Exercise
Turn every line of the records below into a JSON list of strings, one string per line, leaving out blank lines.
::: Supplied data
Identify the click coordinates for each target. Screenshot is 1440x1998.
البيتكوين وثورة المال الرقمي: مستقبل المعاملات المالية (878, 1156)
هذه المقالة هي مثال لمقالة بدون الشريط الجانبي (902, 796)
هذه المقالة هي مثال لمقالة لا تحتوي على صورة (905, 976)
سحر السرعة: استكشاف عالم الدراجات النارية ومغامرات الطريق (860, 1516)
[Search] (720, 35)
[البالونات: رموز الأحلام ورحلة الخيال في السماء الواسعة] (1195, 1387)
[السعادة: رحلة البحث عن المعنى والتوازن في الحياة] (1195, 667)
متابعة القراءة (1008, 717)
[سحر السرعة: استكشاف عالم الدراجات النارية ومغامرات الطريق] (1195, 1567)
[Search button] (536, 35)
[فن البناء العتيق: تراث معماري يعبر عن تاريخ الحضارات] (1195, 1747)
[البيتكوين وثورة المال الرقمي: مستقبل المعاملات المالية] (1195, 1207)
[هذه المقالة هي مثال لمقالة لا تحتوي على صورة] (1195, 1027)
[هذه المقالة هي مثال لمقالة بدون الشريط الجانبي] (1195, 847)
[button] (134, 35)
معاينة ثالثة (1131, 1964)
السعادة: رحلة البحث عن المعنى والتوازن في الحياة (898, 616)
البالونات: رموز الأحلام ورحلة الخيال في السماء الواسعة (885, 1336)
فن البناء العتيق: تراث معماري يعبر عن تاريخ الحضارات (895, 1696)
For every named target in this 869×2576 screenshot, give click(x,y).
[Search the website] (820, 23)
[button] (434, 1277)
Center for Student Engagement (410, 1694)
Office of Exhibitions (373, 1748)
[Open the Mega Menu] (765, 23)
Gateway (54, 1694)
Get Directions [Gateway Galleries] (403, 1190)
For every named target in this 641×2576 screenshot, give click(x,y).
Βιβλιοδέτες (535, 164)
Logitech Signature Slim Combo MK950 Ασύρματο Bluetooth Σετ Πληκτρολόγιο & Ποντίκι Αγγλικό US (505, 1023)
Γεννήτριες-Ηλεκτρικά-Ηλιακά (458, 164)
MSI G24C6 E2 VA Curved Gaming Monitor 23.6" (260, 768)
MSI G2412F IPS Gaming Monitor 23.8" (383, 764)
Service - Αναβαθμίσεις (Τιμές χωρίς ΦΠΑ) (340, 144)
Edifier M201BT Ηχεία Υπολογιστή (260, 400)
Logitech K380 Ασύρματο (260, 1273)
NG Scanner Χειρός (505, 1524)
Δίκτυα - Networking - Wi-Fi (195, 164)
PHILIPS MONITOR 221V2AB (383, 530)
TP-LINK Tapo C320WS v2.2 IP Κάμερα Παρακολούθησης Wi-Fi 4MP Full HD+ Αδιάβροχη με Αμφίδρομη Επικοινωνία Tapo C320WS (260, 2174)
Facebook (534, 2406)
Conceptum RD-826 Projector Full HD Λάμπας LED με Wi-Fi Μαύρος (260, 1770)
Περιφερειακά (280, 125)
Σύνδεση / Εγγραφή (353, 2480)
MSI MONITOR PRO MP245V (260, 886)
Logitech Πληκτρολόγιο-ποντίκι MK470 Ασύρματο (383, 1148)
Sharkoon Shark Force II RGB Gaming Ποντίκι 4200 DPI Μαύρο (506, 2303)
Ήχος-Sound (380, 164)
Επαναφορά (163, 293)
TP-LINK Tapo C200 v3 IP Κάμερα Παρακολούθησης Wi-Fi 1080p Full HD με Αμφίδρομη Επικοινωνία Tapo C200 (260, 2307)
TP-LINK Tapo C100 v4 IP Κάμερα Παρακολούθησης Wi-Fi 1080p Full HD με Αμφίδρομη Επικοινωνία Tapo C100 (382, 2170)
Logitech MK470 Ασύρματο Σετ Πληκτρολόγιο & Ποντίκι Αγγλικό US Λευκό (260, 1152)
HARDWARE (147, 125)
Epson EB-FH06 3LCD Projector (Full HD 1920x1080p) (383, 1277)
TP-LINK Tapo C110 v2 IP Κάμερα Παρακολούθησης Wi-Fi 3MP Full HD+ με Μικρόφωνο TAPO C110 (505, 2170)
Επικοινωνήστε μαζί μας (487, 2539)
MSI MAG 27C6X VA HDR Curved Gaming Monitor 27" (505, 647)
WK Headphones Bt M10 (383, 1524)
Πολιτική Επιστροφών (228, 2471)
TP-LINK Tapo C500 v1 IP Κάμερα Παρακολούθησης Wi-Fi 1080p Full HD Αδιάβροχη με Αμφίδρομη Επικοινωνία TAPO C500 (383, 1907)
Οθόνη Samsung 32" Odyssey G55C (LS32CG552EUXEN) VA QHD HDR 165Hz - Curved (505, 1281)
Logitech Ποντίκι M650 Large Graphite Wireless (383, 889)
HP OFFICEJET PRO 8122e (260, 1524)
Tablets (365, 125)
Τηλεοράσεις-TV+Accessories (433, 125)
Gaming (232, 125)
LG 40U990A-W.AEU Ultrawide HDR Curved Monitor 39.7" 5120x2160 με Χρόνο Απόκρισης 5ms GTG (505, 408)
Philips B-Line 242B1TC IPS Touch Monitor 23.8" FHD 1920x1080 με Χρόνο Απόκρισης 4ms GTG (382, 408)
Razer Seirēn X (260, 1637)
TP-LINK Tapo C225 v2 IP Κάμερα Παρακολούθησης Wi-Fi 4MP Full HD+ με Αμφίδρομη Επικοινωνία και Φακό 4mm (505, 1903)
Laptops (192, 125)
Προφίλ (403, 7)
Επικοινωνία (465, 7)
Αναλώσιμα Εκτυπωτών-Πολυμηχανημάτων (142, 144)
::::::
Finished task
[
  "Identify the click coordinates for each target. Screenshot is 1440x1998.",
  "البيتكوين وثورة المال الرقمي: مستقبل المعاملات المالية (878, 1156)",
  "هذه المقالة هي مثال لمقالة بدون الشريط الجانبي (902, 796)",
  "هذه المقالة هي مثال لمقالة لا تحتوي على صورة (905, 976)",
  "سحر السرعة: استكشاف عالم الدراجات النارية ومغامرات الطريق (860, 1516)",
  "[Search] (720, 35)",
  "[البالونات: رموز الأحلام ورحلة الخيال في السماء الواسعة] (1195, 1387)",
  "[السعادة: رحلة البحث عن المعنى والتوازن في الحياة] (1195, 667)",
  "متابعة القراءة (1008, 717)",
  "[سحر السرعة: استكشاف عالم الدراجات النارية ومغامرات الطريق] (1195, 1567)",
  "[Search button] (536, 35)",
  "[فن البناء العتيق: تراث معماري يعبر عن تاريخ الحضارات] (1195, 1747)",
  "[البيتكوين وثورة المال الرقمي: مستقبل المعاملات المالية] (1195, 1207)",
  "[هذه المقالة هي مثال لمقالة لا تحتوي على صورة] (1195, 1027)",
  "[هذه المقالة هي مثال لمقالة بدون الشريط الجانبي] (1195, 847)",
  "[button] (134, 35)",
  "معاينة ثالثة (1131, 1964)",
  "السعادة: رحلة البحث عن المعنى والتوازن في الحياة (898, 616)",
  "البالونات: رموز الأحلام ورحلة الخيال في السماء الواسعة (885, 1336)",
  "فن البناء العتيق: تراث معماري يعبر عن تاريخ الحضارات (895, 1696)",
  "For every named target in this 869×2576 screenshot, give click(x,y).",
  "[Search the website] (820, 23)",
  "[button] (434, 1277)",
  "Center for Student Engagement (410, 1694)",
  "Office of Exhibitions (373, 1748)",
  "[Open the Mega Menu] (765, 23)",
  "Gateway (54, 1694)",
  "Get Directions [Gateway Galleries] (403, 1190)",
  "For every named target in this 641×2576 screenshot, give click(x,y).",
  "Βιβλιοδέτες (535, 164)",
  "Logitech Signature Slim Combo MK950 Ασύρματο Bluetooth Σετ Πληκτρολόγιο & Ποντίκι Αγγλικό US (505, 1023)",
  "Γεννήτριες-Ηλεκτρικά-Ηλιακά (458, 164)",
  "MSI G24C6 E2 VA Curved Gaming Monitor 23.6\" (260, 768)",
  "MSI G2412F IPS Gaming Monitor 23.8\" (383, 764)",
  "Service - Αναβαθμίσεις (Τιμές χωρίς ΦΠΑ) (340, 144)",
  "Edifier M201BT Ηχεία Υπολογιστή (260, 400)",
  "Logitech K380 Ασύρματο (260, 1273)",
  "NG Scanner Χειρός (505, 1524)",
  "Δίκτυα - Networking - Wi-Fi (195, 164)",
  "PHILIPS MONITOR 221V2AB (383, 530)",
  "TP-LINK Tapo C320WS v2.2 IP Κάμερα Παρακολούθησης Wi-Fi 4MP Full HD+ Αδιάβροχη με Αμφίδρομη Επικοινωνία Tapo C320WS (260, 2174)",
  "Facebook (534, 2406)",
  "Conceptum RD-826 Projector Full HD Λάμπας LED με Wi-Fi Μαύρος (260, 1770)",
  "Περιφερειακά (280, 125)",
  "Σύνδεση / Εγγραφή (353, 2480)",
  "MSI MONITOR PRO MP245V (260, 886)",
  "Logitech Πληκτρολόγιο-ποντίκι MK470 Ασύρματο (383, 1148)",
  "Sharkoon Shark Force II RGB Gaming Ποντίκι 4200 DPI Μαύρο (506, 2303)",
  "Ήχος-Sound (380, 164)",
  "Επαναφορά (163, 293)",
  "TP-LINK Tapo C200 v3 IP Κάμερα Παρακολούθησης Wi-Fi 1080p Full HD με Αμφίδρομη Επικοινωνία Tapo C200 (260, 2307)",
  "TP-LINK Tapo C100 v4 IP Κάμερα Παρακολούθησης Wi-Fi 1080p Full HD με Αμφίδρομη Επικοινωνία Tapo C100 (382, 2170)",
  "Logitech MK470 Ασύρματο Σετ Πληκτρολόγιο & Ποντίκι Αγγλικό US Λευκό (260, 1152)",
  "HARDWARE (147, 125)",
  "Epson EB-FH06 3LCD Projector (Full HD 1920x1080p) (383, 1277)",
  "TP-LINK Tapo C110 v2 IP Κάμερα Παρακολούθησης Wi-Fi 3MP Full HD+ με Μικρόφωνο TAPO C110 (505, 2170)",
  "Επικοινωνήστε μαζί μας (487, 2539)",
  "MSI MAG 27C6X VA HDR Curved Gaming Monitor 27\" (505, 647)",
  "WK Headphones Bt M10 (383, 1524)",
  "Πολιτική Επιστροφών (228, 2471)",
  "TP-LINK Tapo C500 v1 IP Κάμερα Παρακολούθησης Wi-Fi 1080p Full HD Αδιάβροχη με Αμφίδρομη Επικοινωνία TAPO C500 (383, 1907)",
  "Οθόνη Samsung 32\" Odyssey G55C (LS32CG552EUXEN) VA QHD HDR 165Hz - Curved (505, 1281)",
  "Logitech Ποντίκι M650 Large Graphite Wireless (383, 889)",
  "HP OFFICEJET PRO 8122e (260, 1524)",
  "Tablets (365, 125)",
  "Τηλεοράσεις-TV+Accessories (433, 125)",
  "Gaming (232, 125)",
  "LG 40U990A-W.AEU Ultrawide HDR Curved Monitor 39.7\" 5120x2160 με Χρόνο Απόκρισης 5ms GTG (505, 408)",
  "Philips B-Line 242B1TC IPS Touch Monitor 23.8\" FHD 1920x1080 με Χρόνο Απόκρισης 4ms GTG (382, 408)",
  "Razer Seirēn X (260, 1637)",
  "TP-LINK Tapo C225 v2 IP Κάμερα Παρακολούθησης Wi-Fi 4MP Full HD+ με Αμφίδρομη Επικοινωνία και Φακό 4mm (505, 1903)",
  "Laptops (192, 125)",
  "Προφίλ (403, 7)",
  "Επικοινωνία (465, 7)",
  "Αναλώσιμα Εκτυπωτών-Πολυμηχανημάτων (142, 144)"
]